1つは、Synthesized User Datasetで、これはUse Signature Selection modelの訓練と評価に用いる。もう一つはheadline generationデータセットで、こちらはheadline generationモデルの訓練に利用する。
## Synthesized User Creation
実データがないので、実ユーザのreading historiesを模倣するように人工ユーザを作成する。具体的には、
1. すべてのニュース記事のSignature Phrasesを同定する
2. それぞれのSignature Phraseと、それを含むニュース記事をマッピングする
3. ランダムにphraseのサブセットをサンプリングし、そのサブセットをある人工ユーザが興味を持つエリアとする。
4. サブセット中のinterest phraseを含むニュース記事をランダムにサンプリングし、ユーザのreading historyとする
train, dev, testセット、それぞれに対して上記操作を実施しユーザを作成するが、train, devはContrastive Learningを実現するために、user signature phrases (interest phrases)は1つのみとした(Softmaxがそうなっていないと訓練できないので)。一方、testセットは1~5の範囲でuser signature phrasesを選択した。これにより、サンプリングされる記事が多様化され、ユーザのreadinig historyが多様化することになる。基本的には、ユーザが興味のあるトピックが少ない方が、よりタスクとしては簡単になることが期待される。また、ヘッドラインを生成するときは、ユーザのsignature phraseを含む記事をランダムに選び、ヘッドラインを背衛星することとした。これは、relevantな記事でないとヘッドラインがそもそも生成できないからである。
## Headline Generation
ニュース記事の全てのsignature phraseを抽出し、それがgivenな時に、元のニュース記事のヘッドラインが生成できるようなBARTを訓練した。ニュース記事のtokenは512でtruncateした。平均して、10個のsignature phraseがニュース記事ごとに選択されており、ヘッドライン生成の多様さがうかがえる。user signature phraseそのものを用いて訓練はしていないが、そもそもこのようにGenericなデータで訓練しても、何らかのphraseがgivenな時に、それにバイアスがかかったヘッドラインを生成することができるので、user signature phrase selectionによって得られたphraseを用いてヘッドラインを生成することができる。
# 評価
自動評価と人手評価をしている。
## 自動評価
人手評価はコストがかかり、特に開発フェーズにおいては自動評価ができることが非常に重要となる。本研究では自動評価し方法を提案している。Headline-User DPR + SBERT, REC Scoreは、User Adaptation Metricsであり、Headline-Article DPR + SBERT, FactCCはArticle Loyalty Metricsである。
### Relevance Metrics
PretrainedなDense Passage Retrieval (DPR)モデルと、SentenceBERTを用いて、headline-user間、headline-article間の類似度を測定する。
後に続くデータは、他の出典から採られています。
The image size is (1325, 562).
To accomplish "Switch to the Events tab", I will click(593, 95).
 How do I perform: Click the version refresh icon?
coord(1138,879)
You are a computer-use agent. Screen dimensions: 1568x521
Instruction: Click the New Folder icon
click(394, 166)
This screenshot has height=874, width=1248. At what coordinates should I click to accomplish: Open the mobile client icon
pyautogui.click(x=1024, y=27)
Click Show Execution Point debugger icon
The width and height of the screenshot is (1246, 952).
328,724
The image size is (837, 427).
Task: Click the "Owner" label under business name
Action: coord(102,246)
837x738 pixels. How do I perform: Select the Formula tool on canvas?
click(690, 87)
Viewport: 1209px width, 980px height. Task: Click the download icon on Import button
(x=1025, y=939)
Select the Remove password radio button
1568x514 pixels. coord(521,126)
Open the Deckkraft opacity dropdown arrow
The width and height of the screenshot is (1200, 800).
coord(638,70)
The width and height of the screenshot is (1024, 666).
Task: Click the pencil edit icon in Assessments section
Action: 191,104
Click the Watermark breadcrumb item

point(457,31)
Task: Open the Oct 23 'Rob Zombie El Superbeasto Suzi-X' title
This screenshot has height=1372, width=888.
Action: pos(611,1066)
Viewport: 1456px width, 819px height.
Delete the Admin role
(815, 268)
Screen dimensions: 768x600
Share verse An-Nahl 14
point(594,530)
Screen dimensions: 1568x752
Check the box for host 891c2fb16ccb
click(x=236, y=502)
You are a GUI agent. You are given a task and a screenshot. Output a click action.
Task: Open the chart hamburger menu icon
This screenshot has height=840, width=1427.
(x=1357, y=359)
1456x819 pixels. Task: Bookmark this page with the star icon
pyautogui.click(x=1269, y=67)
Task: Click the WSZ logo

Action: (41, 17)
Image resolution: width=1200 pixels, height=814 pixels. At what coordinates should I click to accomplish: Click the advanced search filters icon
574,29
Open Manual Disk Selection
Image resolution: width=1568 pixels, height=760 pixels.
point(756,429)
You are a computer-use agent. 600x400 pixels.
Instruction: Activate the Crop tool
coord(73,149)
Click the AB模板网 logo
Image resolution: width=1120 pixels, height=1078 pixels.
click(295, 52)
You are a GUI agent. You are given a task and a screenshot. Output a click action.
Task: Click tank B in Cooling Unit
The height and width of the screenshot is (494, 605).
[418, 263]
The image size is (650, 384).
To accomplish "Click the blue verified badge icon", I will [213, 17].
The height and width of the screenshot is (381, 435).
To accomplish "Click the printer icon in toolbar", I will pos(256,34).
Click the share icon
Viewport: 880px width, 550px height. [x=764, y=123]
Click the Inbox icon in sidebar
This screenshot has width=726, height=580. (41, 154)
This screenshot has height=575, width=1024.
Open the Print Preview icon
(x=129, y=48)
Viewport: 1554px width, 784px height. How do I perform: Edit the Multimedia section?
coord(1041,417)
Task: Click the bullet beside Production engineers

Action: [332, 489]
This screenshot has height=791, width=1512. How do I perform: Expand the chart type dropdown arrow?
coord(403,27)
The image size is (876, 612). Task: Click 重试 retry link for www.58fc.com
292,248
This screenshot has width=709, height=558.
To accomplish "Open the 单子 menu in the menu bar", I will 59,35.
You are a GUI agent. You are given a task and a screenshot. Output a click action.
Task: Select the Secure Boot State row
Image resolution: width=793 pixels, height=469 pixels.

前者はヘッドラインがどれだけユーザに適応しているが、後者はヘッドラインが元記事に対してどれだけ忠実か(クリックベイトを防ぐために)に用いられる。前者は、ヘッドラインとuser signaturesに対して類似度を計算し、後者はヘッドラインと記事全文に対して類似度を計算する。user signatures, 記事全文をどのようにエンコードしたかは記述されていない。
### Recommendation Score
ヘッドラインと、ユーザのreadinig historyが与えられたときに、ニュースを推薦するモデルを用いて、スコアを算出する。モデルとしては、MIND datsetを用いて学習したモデルを用いた。
### Factual Consistency
pretrainedなFactCCモデルを用いて、ヘッドラインとニュース記事間のfactual consisency score を算出する。
### Surface Overlap
オリジナルのヘッドラインと、生成されたヘッドラインのROUGE-L F1と、Extractive Coverage (ヘッドラインに含まれる単語のうち、ソースに含まれる単語の割合)を用いる。
### 評価結果
提案手法のうち、User Signature Selection modelをfinetuningしたものが最も性能が高かった。エンコード方法は、(2)のヒストリのタイトルとフレーズの最大スコアをとる方法が最も性能が高い。提案手法はUser Adaptationをしつつも、Article Loyaltyを保っている。このため、クリックベイトの防止につながる。また、Vanilla Humanは元記事のヘッドラインであり、Extracitve Coverageが低いため、より抽象的で、かつ元記事に対する忠実性が低いことがうかがえる。
## 人手評価
16人のevaluatorで評価。2260件のニュース記事を収集(113 topic)し、記事のヘッドラインと、対応するトピックを見せて、20個の興味に合致するヘッドラインを選択してもらった。これをユーザのinterest phraseとreading _historyとして扱う。そして、ユーザのinterest phraseを含むニュース記事のうち、12個をランダムに選択し、ヘッドラインを生成した。生成したヘッドラインに対して、
1. Vanilla Human
2. Vanilla System
3. SP random (ランダムにsignature phraseを選ぶ手法)
4. SP individual-N
5. SP individual-F (User Signature Phraseを選択するモデルをfinetuningしたもの)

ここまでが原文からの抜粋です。